1. Perceivable
Information and user interface components must be presentable to users in ways they can perceive. Anything a sighted, hearing user gets from the page must have an equivalent for users on assistive technology — captions for video, alt text for images, labels for icons, semantic structure for screen readers.
1.1 Text Alternatives
Provide text alternatives for any non-text content so it can be changed into other forms people need — large print, braille, speech, symbols, or simpler language. Decorative images can have empty alt; meaningful images need descriptive alt; complex images may need a longer description.
1.2 Time-based Media
Provide alternatives for time-based media — captions for video, transcripts for audio, audio descriptions for video where visual information is essential.

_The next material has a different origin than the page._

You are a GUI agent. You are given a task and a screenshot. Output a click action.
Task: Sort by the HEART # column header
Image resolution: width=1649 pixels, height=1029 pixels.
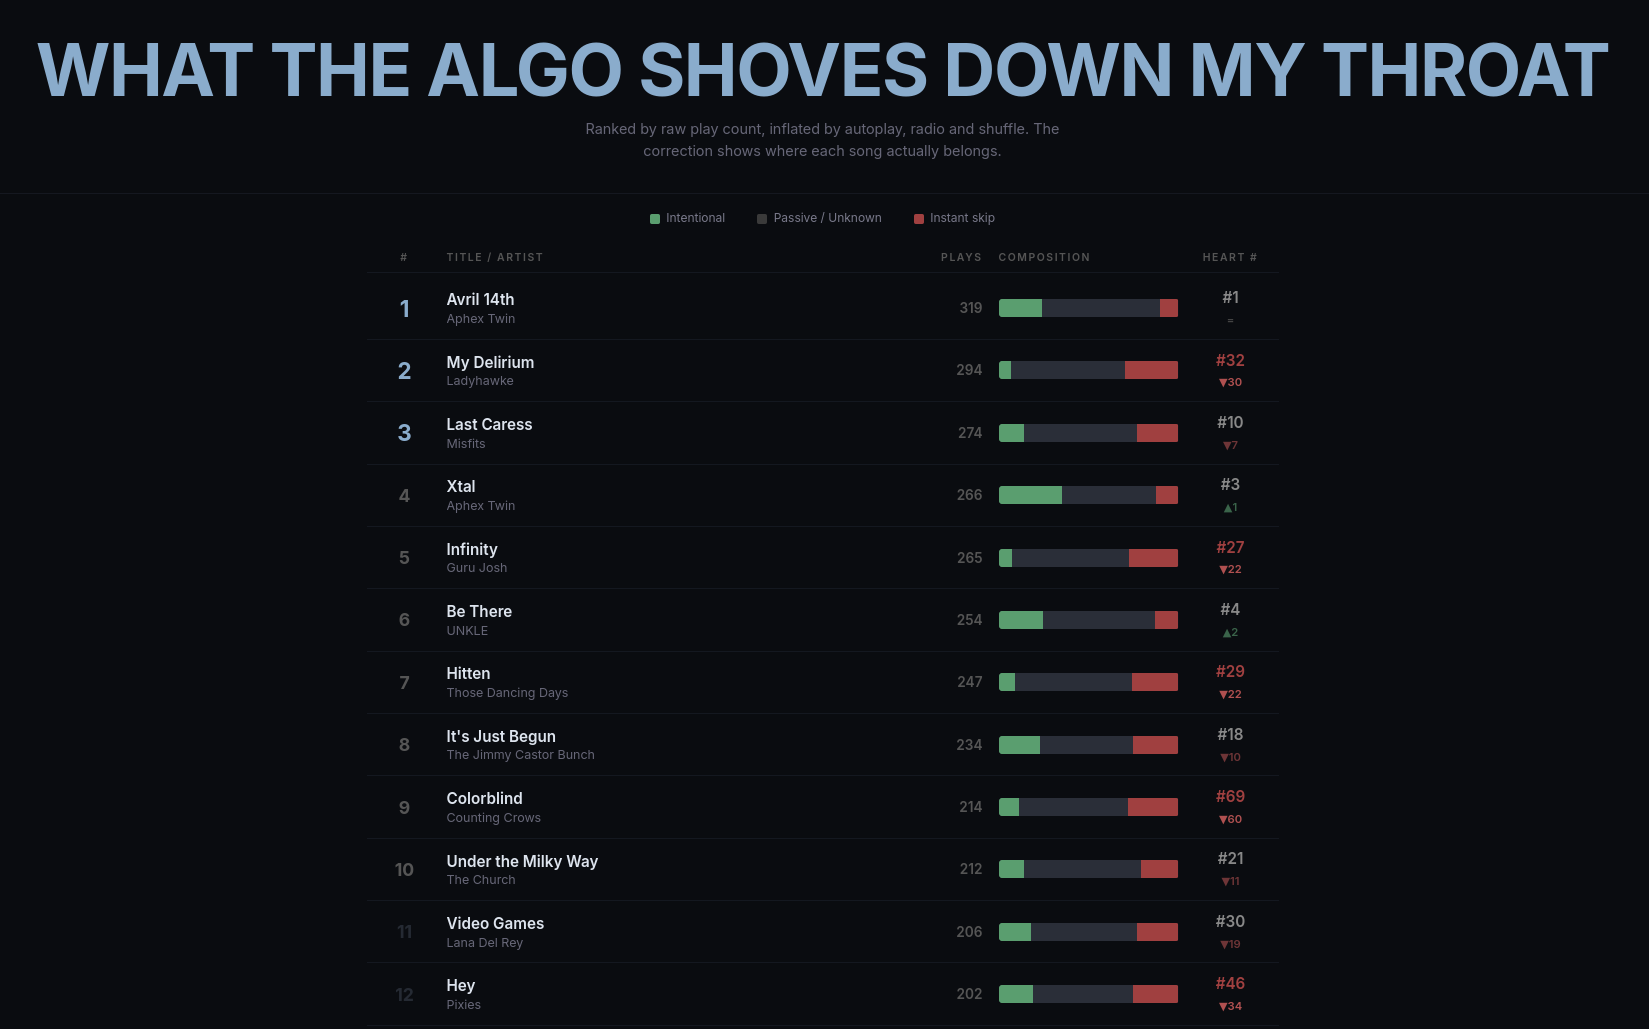pos(1229,257)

Live media has its own criteria, including live captions for prerecorded synchronized media at AA.
1.3 Adaptable
Create content that can be presented in different ways without losing information or structure. Use semantic HTML (headings, lists, landmarks) so screen readers can navigate it; don't rely on visual position alone to communicate relationships; support both portrait and landscape orientation.
1.4 Distinguishable
Make it easier for users to see and hear content. Maintain a 4.5:1 contrast ratio for normal text (3:1 for large), don't use color as the only way to convey meaning, allow text resizing up to 200% without loss of functionality, and avoid auto-playing audio.